> [Passage for review]:
-- -- --

Three down, two to go when it comes to major regulatory hurdles that Medtronic and Covidien need to clear for their proposed $43 billion merger.
The U.S. Federal Trade Commission, the European Union and Canada’s Competition Bureau have approved the sale of Ireland-based Covidien Plc (COV) to Medtronic (MDT). Only permission from Chinese regulators and sanction by the High Court of Ireland stand in the way of the deal, Medtronic announced.
U.S., European and Canadian regulators are insisting that the companies sell Covidien’s Stellarex drug-coated angioplasty balloon platform to increase competition against Medtronic. Colorado Springs-based Spectranetics Corp. (SPNC) plans to buy the Stellarex business from a Covidien subsidiary for $30 million after the proposed Medtronic-Covidien deal closes in early 2015.
The EU said the deal raised competition concerns in the drug-coated balloon market, where it said there were few competitors to put pressure on Medtronic, the market leader, according to a report in the Wall Street Journal.
Fridley, MN–based Medtronic and Dublin, Ireland–based Covidien plan to form a separate company, Medtronic Plc, based in Ireland in order to take advantage of that country’s 12.5% corporate tax rate. The U.S. corporate tax rate stands at 35%. The U.S. Treasury Department, however, announced its intentions to make it more difficult for a tax-inverted company to move overseas funds back into the U.S. tax-free.

-- -- --

> [Data listing]:
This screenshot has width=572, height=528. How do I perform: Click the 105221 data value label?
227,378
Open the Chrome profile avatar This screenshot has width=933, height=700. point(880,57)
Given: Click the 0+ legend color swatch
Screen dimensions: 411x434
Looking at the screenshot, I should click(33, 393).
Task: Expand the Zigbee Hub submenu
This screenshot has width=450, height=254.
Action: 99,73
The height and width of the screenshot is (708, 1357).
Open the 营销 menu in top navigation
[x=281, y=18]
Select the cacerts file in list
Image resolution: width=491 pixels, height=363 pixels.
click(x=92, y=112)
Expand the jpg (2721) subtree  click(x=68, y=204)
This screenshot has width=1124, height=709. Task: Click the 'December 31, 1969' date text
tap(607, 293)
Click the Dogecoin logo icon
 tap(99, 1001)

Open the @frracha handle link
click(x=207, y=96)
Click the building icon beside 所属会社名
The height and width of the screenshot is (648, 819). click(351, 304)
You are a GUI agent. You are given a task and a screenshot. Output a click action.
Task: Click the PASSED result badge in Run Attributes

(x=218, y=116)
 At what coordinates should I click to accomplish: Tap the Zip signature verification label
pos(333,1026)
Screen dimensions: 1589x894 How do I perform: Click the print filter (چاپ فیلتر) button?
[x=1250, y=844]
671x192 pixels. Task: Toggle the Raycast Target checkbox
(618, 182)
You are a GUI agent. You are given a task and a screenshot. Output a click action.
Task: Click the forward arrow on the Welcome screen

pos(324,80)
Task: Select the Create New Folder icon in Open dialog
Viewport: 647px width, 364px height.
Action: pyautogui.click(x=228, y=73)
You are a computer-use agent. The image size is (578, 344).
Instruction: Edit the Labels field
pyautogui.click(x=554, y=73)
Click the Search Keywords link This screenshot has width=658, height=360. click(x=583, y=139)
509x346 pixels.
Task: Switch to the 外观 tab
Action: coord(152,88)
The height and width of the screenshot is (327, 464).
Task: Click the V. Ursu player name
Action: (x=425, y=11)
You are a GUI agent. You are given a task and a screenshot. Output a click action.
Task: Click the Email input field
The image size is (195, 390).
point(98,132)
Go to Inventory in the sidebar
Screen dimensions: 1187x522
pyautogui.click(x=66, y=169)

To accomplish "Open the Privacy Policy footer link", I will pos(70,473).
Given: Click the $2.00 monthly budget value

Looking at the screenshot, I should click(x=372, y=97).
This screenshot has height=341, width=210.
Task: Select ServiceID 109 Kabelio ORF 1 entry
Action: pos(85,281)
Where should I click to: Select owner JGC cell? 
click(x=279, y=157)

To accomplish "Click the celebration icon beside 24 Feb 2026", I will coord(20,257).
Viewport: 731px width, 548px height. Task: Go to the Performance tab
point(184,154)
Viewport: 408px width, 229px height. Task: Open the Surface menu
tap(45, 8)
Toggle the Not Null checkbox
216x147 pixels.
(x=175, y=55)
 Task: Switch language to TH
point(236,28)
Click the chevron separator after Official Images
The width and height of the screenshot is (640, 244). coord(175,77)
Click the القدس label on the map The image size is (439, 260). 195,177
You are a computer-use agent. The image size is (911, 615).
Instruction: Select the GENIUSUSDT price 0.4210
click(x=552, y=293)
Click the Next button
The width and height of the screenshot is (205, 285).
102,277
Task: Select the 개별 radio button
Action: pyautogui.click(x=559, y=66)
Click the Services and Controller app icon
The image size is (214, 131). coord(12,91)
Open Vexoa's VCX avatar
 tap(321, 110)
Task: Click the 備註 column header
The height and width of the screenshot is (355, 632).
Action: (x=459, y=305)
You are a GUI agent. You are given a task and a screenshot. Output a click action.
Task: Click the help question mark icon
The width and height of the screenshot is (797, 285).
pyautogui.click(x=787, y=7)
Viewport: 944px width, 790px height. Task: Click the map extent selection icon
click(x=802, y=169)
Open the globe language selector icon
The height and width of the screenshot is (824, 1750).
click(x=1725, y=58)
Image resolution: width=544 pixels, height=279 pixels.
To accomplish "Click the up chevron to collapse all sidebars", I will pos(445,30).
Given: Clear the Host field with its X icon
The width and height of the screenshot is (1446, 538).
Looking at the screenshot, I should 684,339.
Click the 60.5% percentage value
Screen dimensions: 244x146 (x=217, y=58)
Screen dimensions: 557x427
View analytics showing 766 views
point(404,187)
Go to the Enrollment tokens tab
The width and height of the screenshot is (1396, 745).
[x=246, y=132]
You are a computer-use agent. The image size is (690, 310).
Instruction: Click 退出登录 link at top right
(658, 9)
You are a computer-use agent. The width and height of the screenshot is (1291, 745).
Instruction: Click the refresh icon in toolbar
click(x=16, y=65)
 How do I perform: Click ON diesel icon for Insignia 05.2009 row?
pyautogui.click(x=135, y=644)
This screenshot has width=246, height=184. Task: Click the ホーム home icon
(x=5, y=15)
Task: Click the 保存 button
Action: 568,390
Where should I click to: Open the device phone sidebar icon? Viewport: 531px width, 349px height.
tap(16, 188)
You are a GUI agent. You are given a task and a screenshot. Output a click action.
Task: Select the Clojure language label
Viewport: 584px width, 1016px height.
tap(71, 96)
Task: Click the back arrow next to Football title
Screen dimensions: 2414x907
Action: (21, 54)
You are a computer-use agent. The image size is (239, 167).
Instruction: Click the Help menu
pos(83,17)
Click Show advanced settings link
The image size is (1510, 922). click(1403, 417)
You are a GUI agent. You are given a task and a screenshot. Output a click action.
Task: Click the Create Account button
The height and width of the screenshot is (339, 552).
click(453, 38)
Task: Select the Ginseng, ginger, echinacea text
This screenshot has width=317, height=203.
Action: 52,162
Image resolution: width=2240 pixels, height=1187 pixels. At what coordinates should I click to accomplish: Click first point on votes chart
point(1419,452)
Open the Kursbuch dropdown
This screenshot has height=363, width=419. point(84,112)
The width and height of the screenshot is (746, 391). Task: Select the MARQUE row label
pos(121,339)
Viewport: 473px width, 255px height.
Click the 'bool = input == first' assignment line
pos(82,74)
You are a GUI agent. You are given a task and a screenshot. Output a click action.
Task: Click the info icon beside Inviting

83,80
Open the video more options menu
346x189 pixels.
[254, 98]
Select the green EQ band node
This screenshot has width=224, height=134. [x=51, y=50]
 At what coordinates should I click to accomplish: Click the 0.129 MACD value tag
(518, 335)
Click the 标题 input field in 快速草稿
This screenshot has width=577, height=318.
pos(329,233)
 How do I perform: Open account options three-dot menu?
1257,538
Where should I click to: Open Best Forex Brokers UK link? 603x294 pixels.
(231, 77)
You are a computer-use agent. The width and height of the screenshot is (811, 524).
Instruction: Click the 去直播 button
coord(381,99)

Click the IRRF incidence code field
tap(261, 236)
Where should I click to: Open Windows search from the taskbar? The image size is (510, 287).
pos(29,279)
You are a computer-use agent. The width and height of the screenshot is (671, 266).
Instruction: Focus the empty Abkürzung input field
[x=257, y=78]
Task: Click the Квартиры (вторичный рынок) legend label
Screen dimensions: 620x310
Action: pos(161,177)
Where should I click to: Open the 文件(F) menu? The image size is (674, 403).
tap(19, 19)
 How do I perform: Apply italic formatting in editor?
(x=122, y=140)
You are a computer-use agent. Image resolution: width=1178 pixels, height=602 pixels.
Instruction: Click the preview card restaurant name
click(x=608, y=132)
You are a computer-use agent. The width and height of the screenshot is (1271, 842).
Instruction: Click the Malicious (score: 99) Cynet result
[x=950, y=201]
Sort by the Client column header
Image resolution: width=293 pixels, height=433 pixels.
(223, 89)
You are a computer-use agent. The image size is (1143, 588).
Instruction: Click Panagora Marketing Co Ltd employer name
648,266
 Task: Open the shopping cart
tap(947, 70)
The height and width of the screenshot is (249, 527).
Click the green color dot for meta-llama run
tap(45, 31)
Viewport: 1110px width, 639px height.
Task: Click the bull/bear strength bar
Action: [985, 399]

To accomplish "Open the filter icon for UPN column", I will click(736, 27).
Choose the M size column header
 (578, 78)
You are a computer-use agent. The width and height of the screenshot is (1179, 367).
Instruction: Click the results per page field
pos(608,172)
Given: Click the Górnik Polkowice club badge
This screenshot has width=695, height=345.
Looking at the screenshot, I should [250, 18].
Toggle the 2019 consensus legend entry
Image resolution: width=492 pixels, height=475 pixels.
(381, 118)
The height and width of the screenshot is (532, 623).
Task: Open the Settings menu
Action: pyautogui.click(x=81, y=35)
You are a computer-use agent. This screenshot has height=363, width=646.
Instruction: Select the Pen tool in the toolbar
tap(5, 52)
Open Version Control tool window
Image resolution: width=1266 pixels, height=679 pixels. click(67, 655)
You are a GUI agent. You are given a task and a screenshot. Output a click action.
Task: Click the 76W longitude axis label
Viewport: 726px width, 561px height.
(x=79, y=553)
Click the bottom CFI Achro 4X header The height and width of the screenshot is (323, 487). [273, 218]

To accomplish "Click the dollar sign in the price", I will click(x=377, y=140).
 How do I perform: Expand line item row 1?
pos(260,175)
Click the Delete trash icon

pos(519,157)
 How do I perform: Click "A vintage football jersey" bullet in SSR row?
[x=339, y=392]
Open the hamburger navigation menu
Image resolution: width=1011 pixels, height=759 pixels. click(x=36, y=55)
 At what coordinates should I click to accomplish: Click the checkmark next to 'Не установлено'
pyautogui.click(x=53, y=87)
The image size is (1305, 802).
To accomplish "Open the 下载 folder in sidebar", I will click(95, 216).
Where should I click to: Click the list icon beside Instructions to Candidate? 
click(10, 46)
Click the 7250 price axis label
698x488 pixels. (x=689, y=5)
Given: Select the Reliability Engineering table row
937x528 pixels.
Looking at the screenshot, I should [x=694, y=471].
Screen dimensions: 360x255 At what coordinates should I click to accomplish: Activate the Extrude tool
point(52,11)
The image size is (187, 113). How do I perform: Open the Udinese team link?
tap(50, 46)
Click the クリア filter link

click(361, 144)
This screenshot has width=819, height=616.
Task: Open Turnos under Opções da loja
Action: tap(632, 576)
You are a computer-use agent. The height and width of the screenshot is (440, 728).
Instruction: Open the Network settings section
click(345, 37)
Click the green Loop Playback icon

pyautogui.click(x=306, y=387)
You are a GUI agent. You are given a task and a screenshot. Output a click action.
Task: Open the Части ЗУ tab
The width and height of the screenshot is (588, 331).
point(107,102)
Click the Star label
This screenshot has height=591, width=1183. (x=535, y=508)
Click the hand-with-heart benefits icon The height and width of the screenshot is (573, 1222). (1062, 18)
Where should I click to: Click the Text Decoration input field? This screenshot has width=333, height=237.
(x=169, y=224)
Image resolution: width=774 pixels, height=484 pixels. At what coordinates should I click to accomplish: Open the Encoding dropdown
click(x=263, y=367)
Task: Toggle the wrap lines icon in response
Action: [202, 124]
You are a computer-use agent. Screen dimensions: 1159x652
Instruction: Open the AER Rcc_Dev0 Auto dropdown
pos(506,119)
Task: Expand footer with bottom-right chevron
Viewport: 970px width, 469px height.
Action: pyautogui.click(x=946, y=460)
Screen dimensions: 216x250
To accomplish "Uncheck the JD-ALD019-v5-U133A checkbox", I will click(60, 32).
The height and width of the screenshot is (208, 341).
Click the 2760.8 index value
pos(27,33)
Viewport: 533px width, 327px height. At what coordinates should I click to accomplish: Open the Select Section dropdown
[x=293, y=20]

-- -- --

> [Task set]:
1. From the article on the Medtronic-Covidien merger, list every regulatory body that has already approved the sale of Covidien to Medtronic.
2. Continue the article on the Medtronic-Covidien merger, starting after its final sentence.

> [Outputs in order]:
1.
- The U.S. Federal Trade Commission
- The European Union
- Canada's Competition Bureau

2.
The companies plan to hold a special meeting in January to seek shareholder approval of the merger, the Wall Street Journal reported.
The purchase, announced in June, is the largest acquisition of a foreign firm by a U.S. company, based on Standard & Poor’s Capital IQ data. The deal stands to make Medtronic, which was already the fourth largest medical device firm, even more competitive, putting it roughly on par with Johnson & Johnson’s medical device business—now the biggest in the world.
In previous maneuvers to ready itself for sale, Covidien snapped up Sapheon, Inc. (Morrisville, NC), a developer of venous disease treatments; and Reverse Medical Corporation (Irvine, CA), a small, privately held company that makes devices to manage acute stroke and neurovascular disease. Terms of both transactions, announced in August, were not disclosed.